Provided information.
==================================================

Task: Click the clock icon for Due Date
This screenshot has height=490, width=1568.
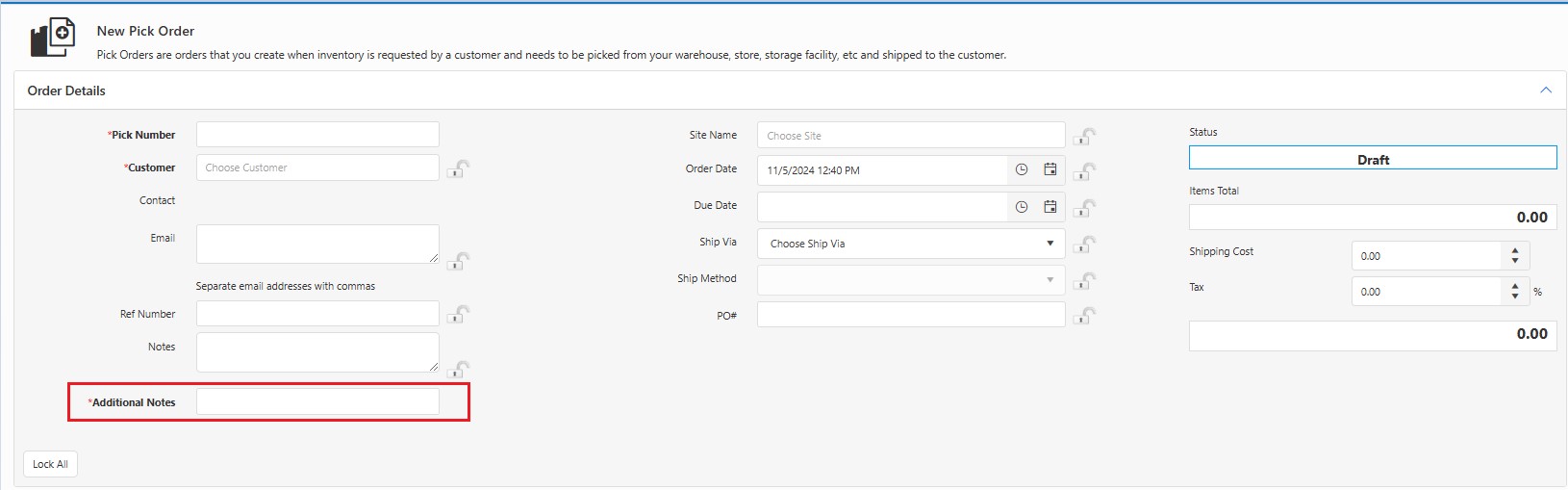Action: coord(1022,207)
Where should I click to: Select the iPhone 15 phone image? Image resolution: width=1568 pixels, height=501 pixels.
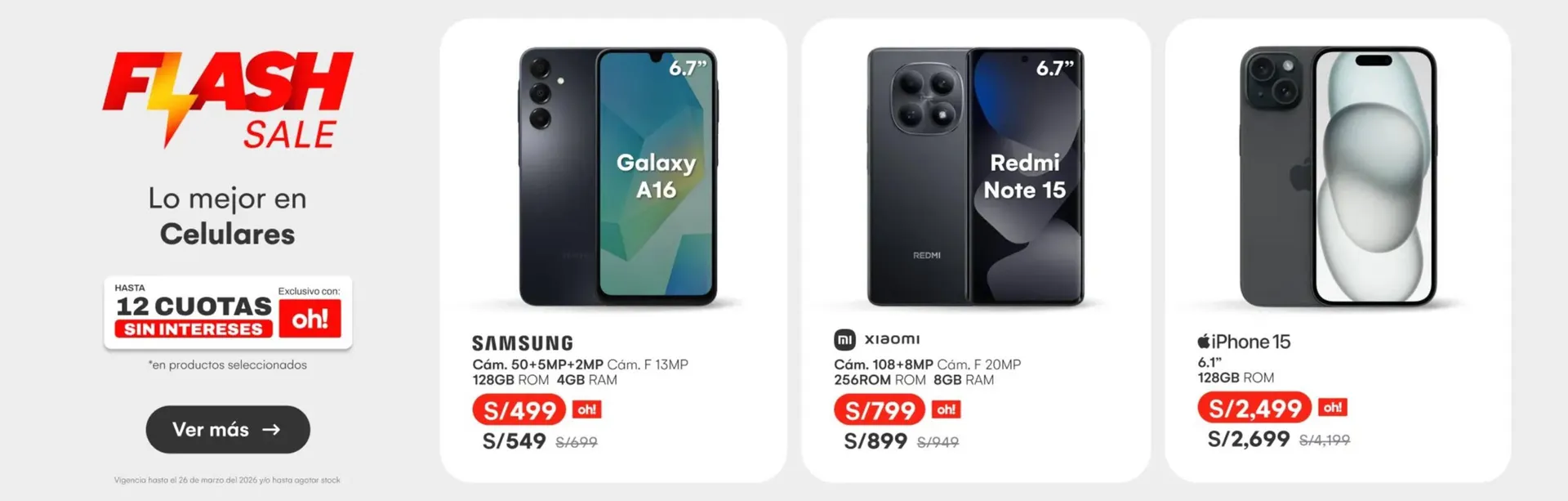click(1338, 177)
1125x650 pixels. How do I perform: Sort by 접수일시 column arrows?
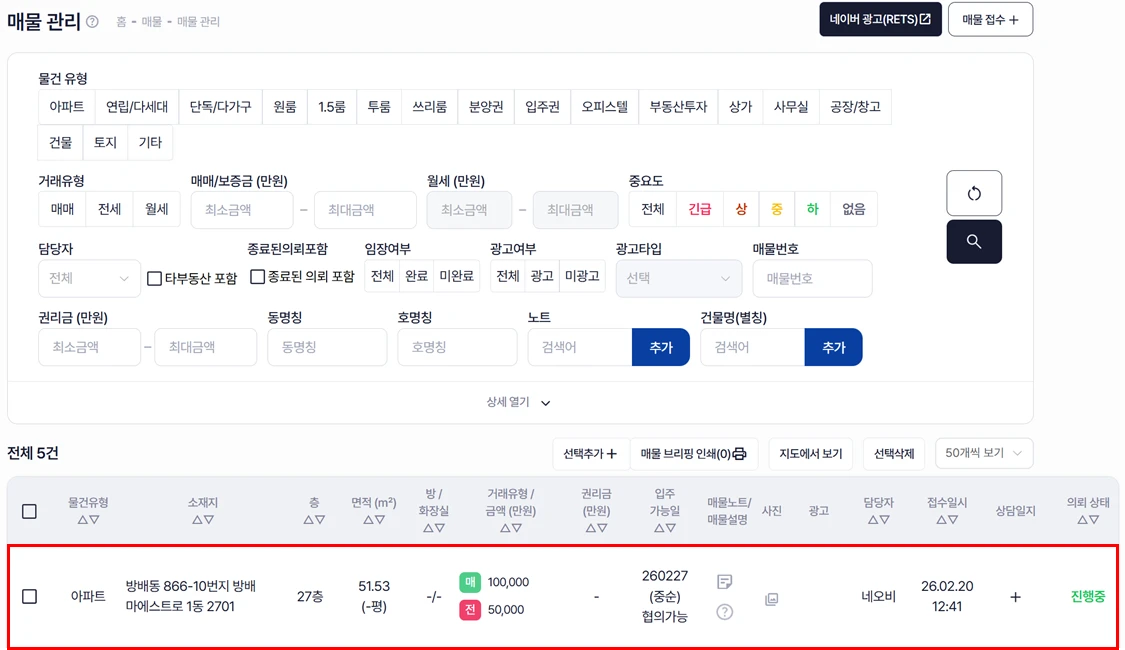946,519

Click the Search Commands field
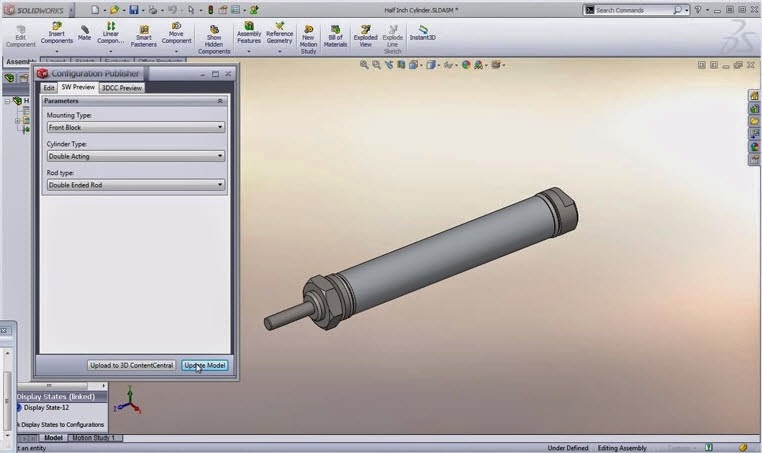(x=633, y=10)
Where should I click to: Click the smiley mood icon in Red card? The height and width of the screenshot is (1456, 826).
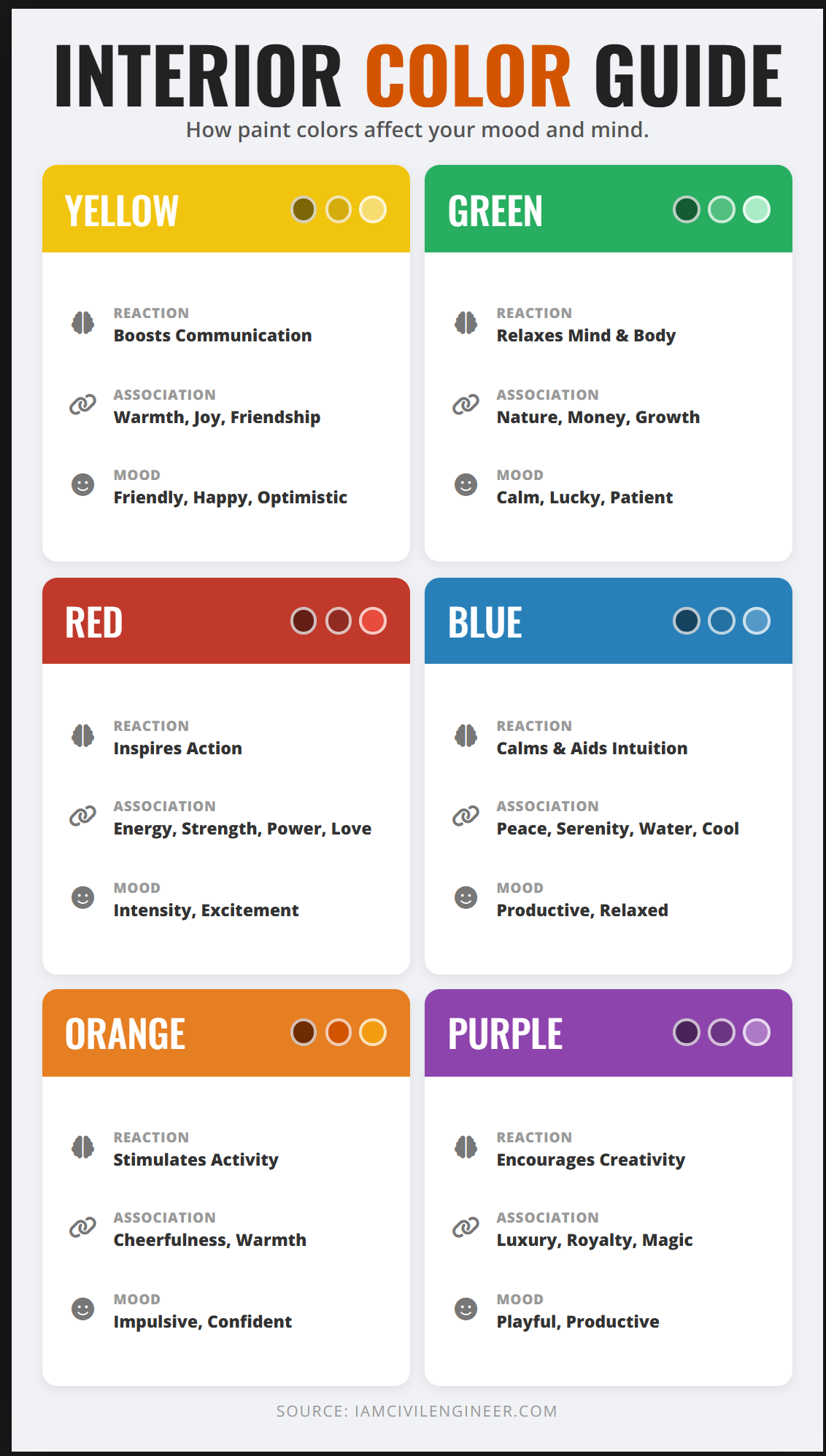(x=83, y=897)
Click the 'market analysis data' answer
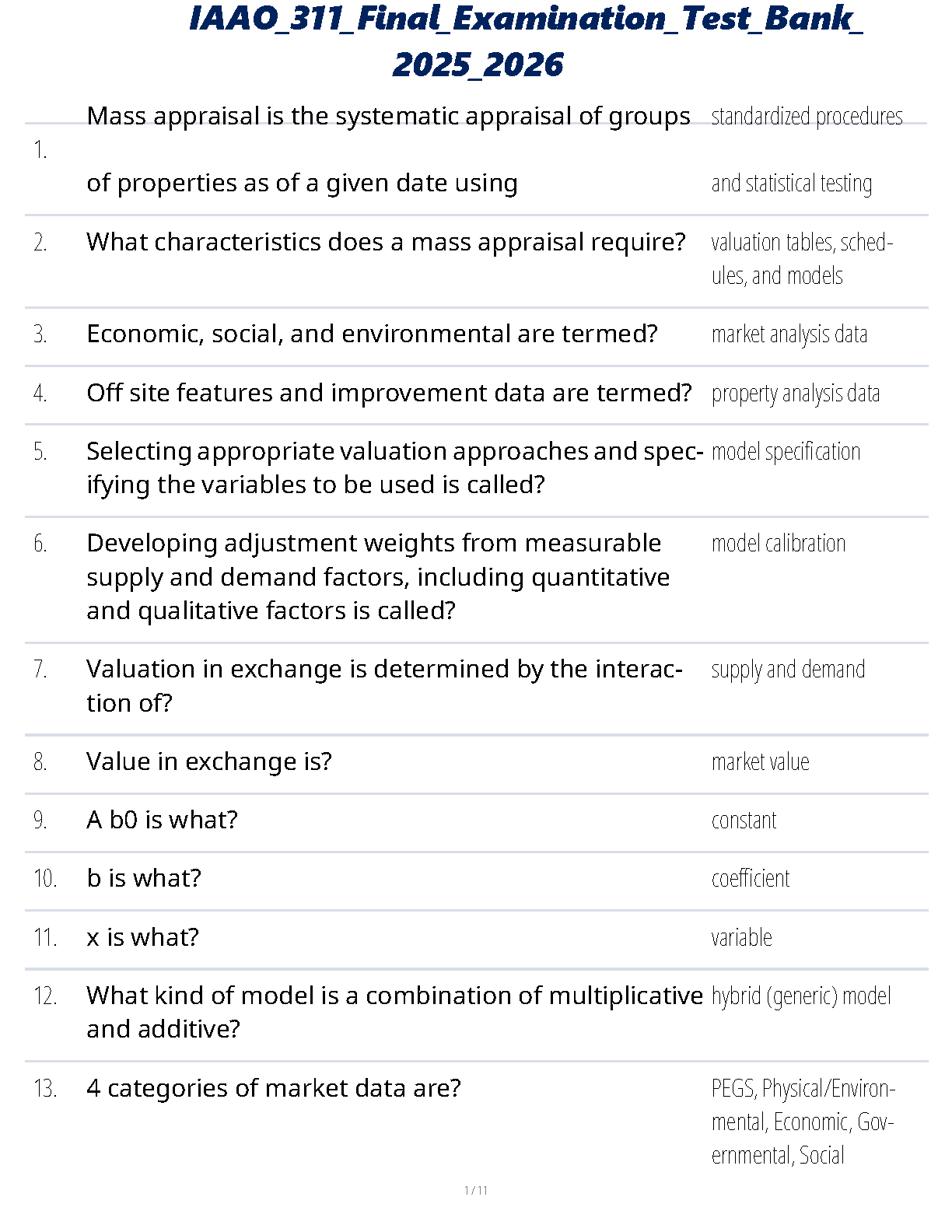 click(x=789, y=334)
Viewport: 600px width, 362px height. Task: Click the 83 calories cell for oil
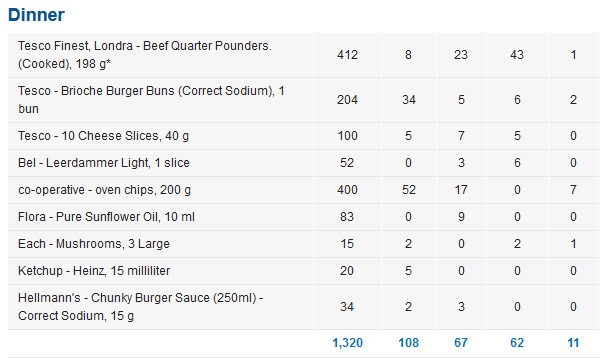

==================================================

Your goal. Images stay out, but the rest of the records must be retyped exactly.

Solution.
Task: Click the clock icon for Due Date
This screenshot has height=490, width=1568.
Action: coord(1022,207)
Where should I click to: Select the iPhone 15 phone image? Image resolution: width=1568 pixels, height=501 pixels.
click(1338, 177)
1125x650 pixels. How do I perform: Sort by 접수일시 column arrows?
946,519

Click the Search Commands field
(x=633, y=10)
Where should I click to: Click the smiley mood icon in Red card? The height and width of the screenshot is (1456, 826).
(x=83, y=897)
Click the 'market analysis data' answer
 click(x=789, y=334)
Viewport: 600px width, 362px height. Task: Click the 83 calories cell for oil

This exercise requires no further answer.